Bug #26486 "default NULL" silently inserted with STRICT_ALL_TABLES
Submitted: 20 Feb 2007 3:54 Modified: 5 Mar 2007 20:16
Reporter: Pete Harlan (Candidate Quality Contributor) Email Updates:
Status: Closed Impact on me:
None 
Category:MySQL Server: Documentation Severity:S4 (Feature request)
Version:5.0.36 BK OS:Linux (Debian Linux (etch) x86_64)
Assigned to: Paul DuBois CPU Architecture:Any

[20 Feb 2007 3:54] Pete Harlan
Description:
The documentation says, "A value is missing when a new row to be inserted does not contain a value for a column that has no explicit DEFAULT clause in its definition."

That text appears here: <http://dev.mysql.com/doc/refman/5.0/en/server-sql-mode.html>

I found that sentence misleading, because even with STRICT_ALL_TABLES, if a column allows NULL values and no default is given in the create table statement, MySQL treats the column specification as though "default NULL" were explicitly written (and prints it that way in a "show create table", for example.)

How to repeat:
drop table if exists foo;
create table foo (i int, j int not null);
insert into foo (j) values (4);
select * from foo;

-- Shows that (NULL, 4) was inserted into foo

Suggested fix:
Add "non-NULL to the sentence in the documentation so that it reads:

"A value is missing when a new row to be inserted does not contain a value for a non-NULL column that has no explicit DEFAULT clause in its definition."

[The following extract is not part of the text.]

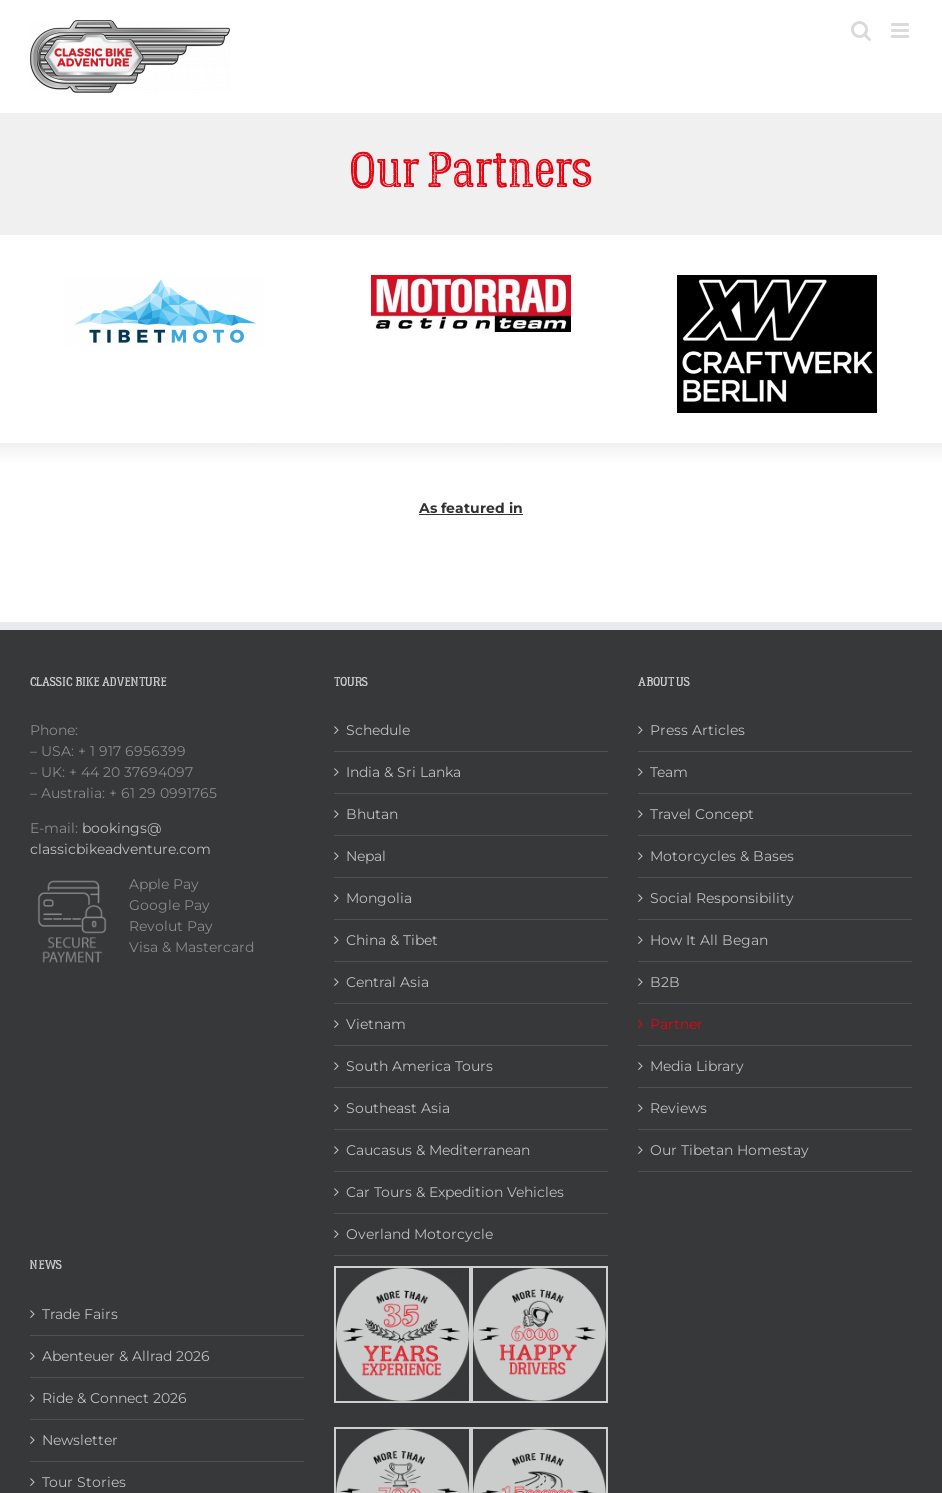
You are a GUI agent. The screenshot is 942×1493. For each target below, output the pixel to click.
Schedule (378, 730)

If you want to add an SQL mode that allows the user to specify that they don't want "default NULL" inserted for them for columns that allow NULL, that would be a bonus.  But I find the current behavior reasonable, just not clearly documented.

Thanks.
[5 Mar 2007 20:16] Paul DuBois
Thank you for your bug report. This issue has been addressed in the documentation. The updated documentation will appear on our website shortly, and will be included in the next release of the relevant products.